Zum anderen existiert in den Niederlanden und in gewissen deutschen Bundesländern auch eine Innovationsförderung: Neugründungen von Medien oder Innovationsprojekte bei bestehenden Medien werden mit Coachingprogrammen unterstützt und zur Marktreife gebracht.
Was waren die Auswirkungen, Entwicklungen für den Sektor an den Orten, die sich für diese Art der Unterstützung entschieden haben?
Es gibt sehr wenige Studien, die sich mit den Auswirkungen von Medienförderung befassen. Was wir wissen: Ob es direkte Medienförderung gibt oder nicht sagt nichts darüber aus, ob ein Land in Erhebungen zur Medienfreiheit gut oder schlecht abschneidet. Die skandinavischen Länder mit ihrer langen Tradition der Medienförderung zählen zu den freisten Mediensystemen weltweit.
Ein norwegisches Forschungsteam hat die Onlineausgaben von geförderten und nicht-geförderten Zeitungen miteinander verglichen und festgestellt, dass sich die Inhalte kaum unterscheiden – es gibt also keinen Einfluss der Förderung auf die Berichterstattung. Aber dank der Förderung existieren immer noch flächendecken in allen lokalen Räumen Medien, die ohne Förderung kaum überlebt hätten.
Stellt eine öffentliche Finanzierung der Medien Ihrer Meinung nach ein größeres Risiko dar als eine private Finanzierung?
Jede Finanzierungsform von Medien bringt potenziell das Risiko von Abhängigkeiten mit sich. Deshalb ist strukturelle Diversität – also eine Vielzahl von Medien mit unterschiedlichen Finanzierungsmodellen – für ein freies Mediensystem wichtig.
Die Abhängigkeit von grossen Werbekunden darf sicher nicht unterschätzt werden. Hier ist es an der Chefredaktion, die Unabhängigkeit gegenüber Verlagsinteressen zu verteidigen. Das ist aber angesichts sinkender Werbeeinnahmen sicher nicht einfach. Und natürlich gibt es auch private Geldgeber, die mit der Finanzierung von Medien politische Interessen verfolgen.

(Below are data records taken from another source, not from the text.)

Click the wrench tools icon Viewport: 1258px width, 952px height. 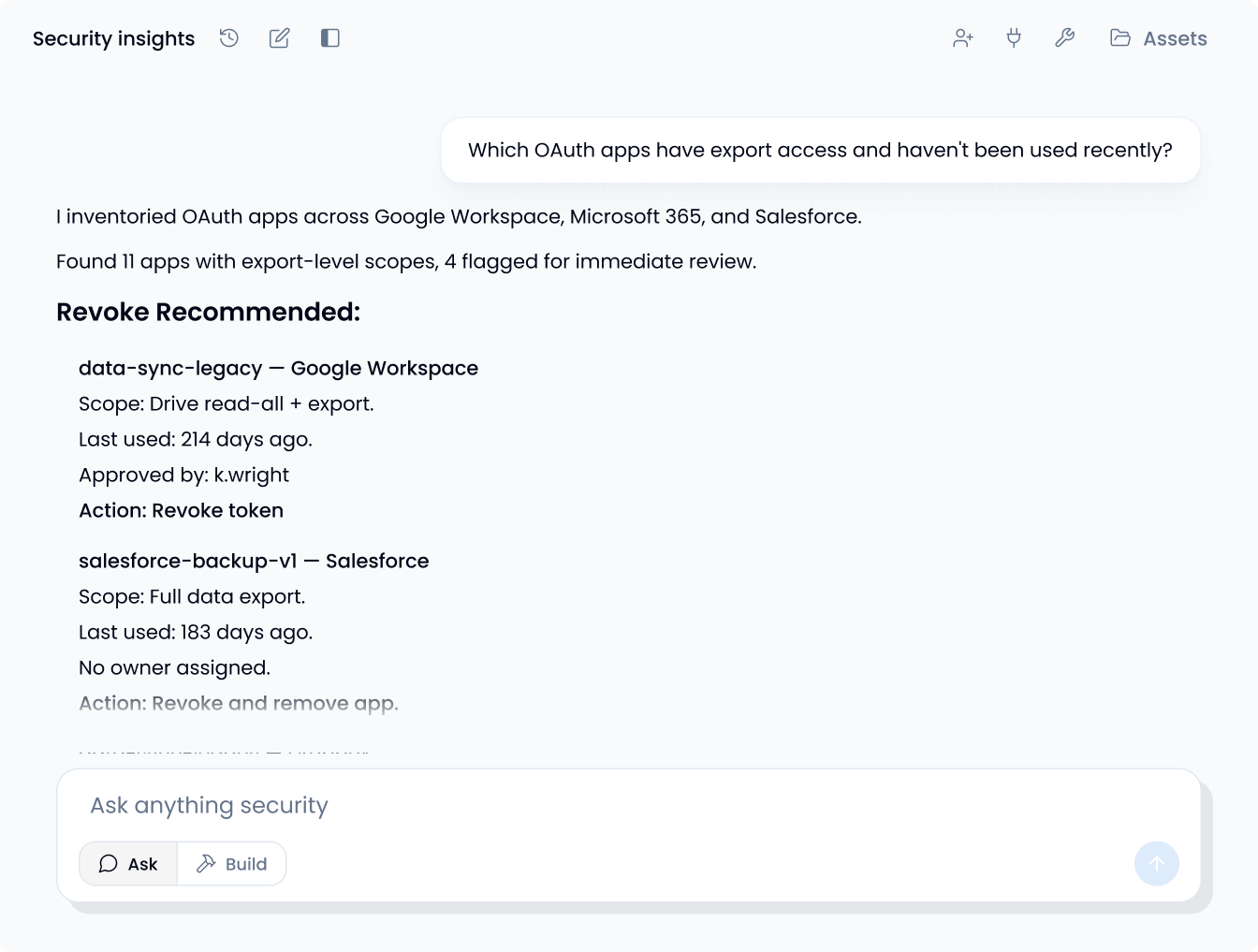[1064, 38]
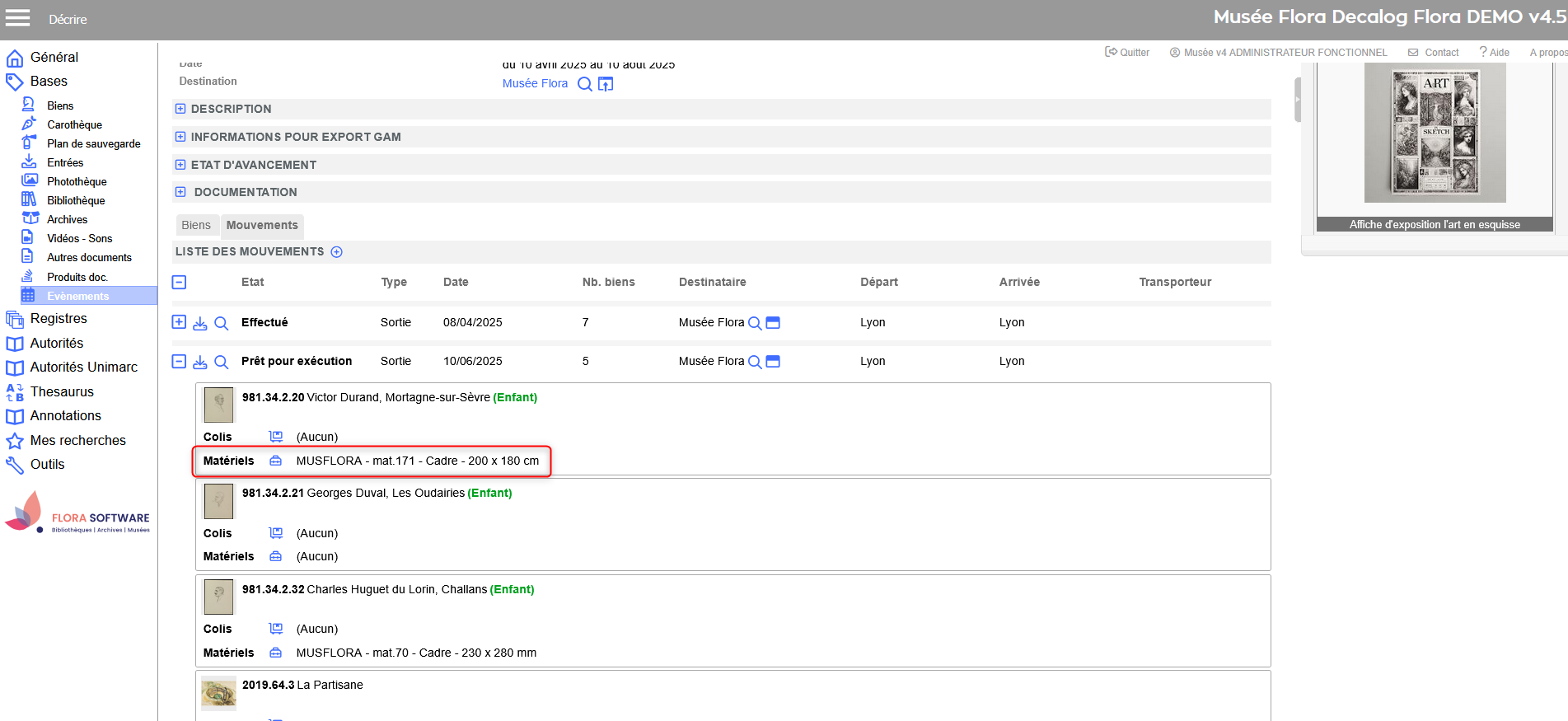This screenshot has height=721, width=1568.
Task: Expand the DESCRIPTION section
Action: pos(180,109)
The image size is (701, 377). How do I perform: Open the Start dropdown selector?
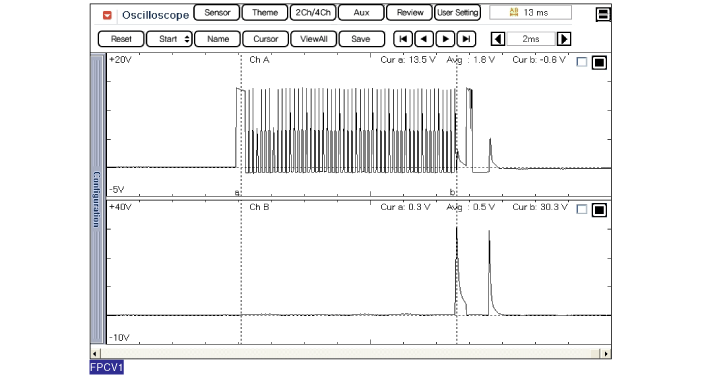[x=169, y=39]
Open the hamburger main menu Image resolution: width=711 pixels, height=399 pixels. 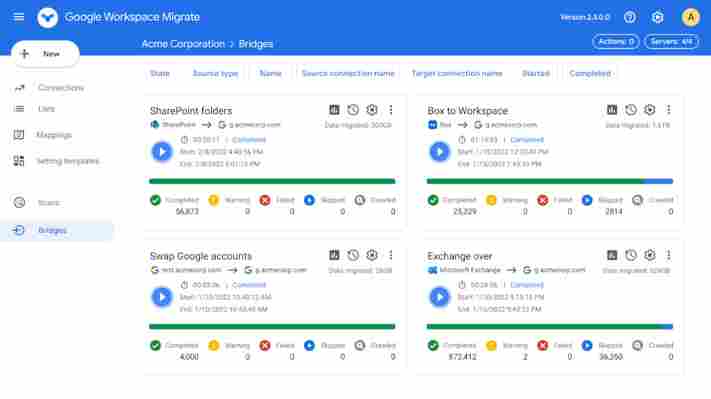(x=19, y=17)
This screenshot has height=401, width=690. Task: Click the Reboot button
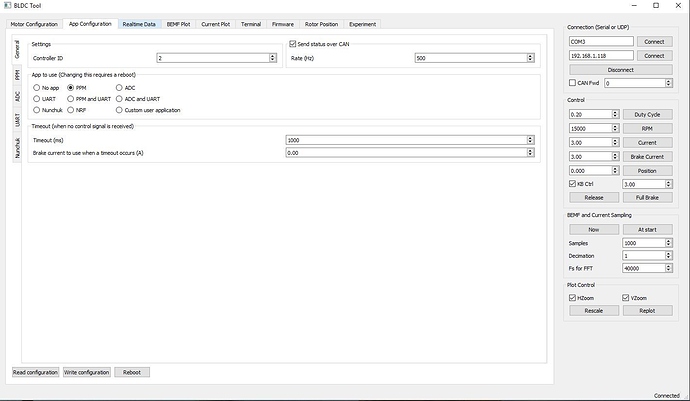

Für die staatliche Medienförderung wiederum gilt, dass diese so ausgestaltet werden muss, dass die Unabhängigkeit gewahrt bleibt. Zentral scheint es, auf Leistungsaufträge und inhaltliche Evaluationen bei geförderten Medien verzichtet wird – um nur schon den Anschein von Einflussnahme zu verhindern. Die grössere Gefahr sehe ich im Übrigen bei der intransparenten Vergabe von Inseraten durch Behörden und staatsnahe Unternehmen, die in einigen Ländern üblich ist.
Inwiefern scheinen Ihnen die Herausforderungen der öffentlichen Finanzierung der Medien, wie sie in der Schweiz anlässlich dieser Abstimmung diskutiert wurden, in anderen Teilen der Welt und insbesondere in fragilen Kontexten widerhallen zu können?
Die Medienkrise betrifft viele Länder weltweit, da werbetreibende Unternehmen heute nicht mehr auf Medien angewiesen sind, um die Menschen zu erreichen – stattdessen schalten Sie Werbung bei international tätigen Onlineplattformen wie Facebook oder Google. Damit stellt sich vielerorts die Frage nach einer nachhaltigen Finanzierung von Medien – und damit nach Medienförderung. Zentral erscheint mir hierbei, dass Modelle gewählt werden, welche keine Einflussnahme der Politik auf redaktionelle Entscheidungen erlauben. Das hängt aber stark von den Wesensmerkmalen des politischen Systems ab. Es gibt leider genügend Länder, in denen Medienpolitik zur parteipolitischen Machtausübung missbraucht und der öffentliche Rundfunk genauso wie private Medien politisch instrumentalisiert werden. Nicht umsonst besteht unter Journalist/innen und Wissenschaftler/innen in Ländern mit ehemals autoritären Machthabern manchmal eine grosse Skepsis gegenüber Medienförderung.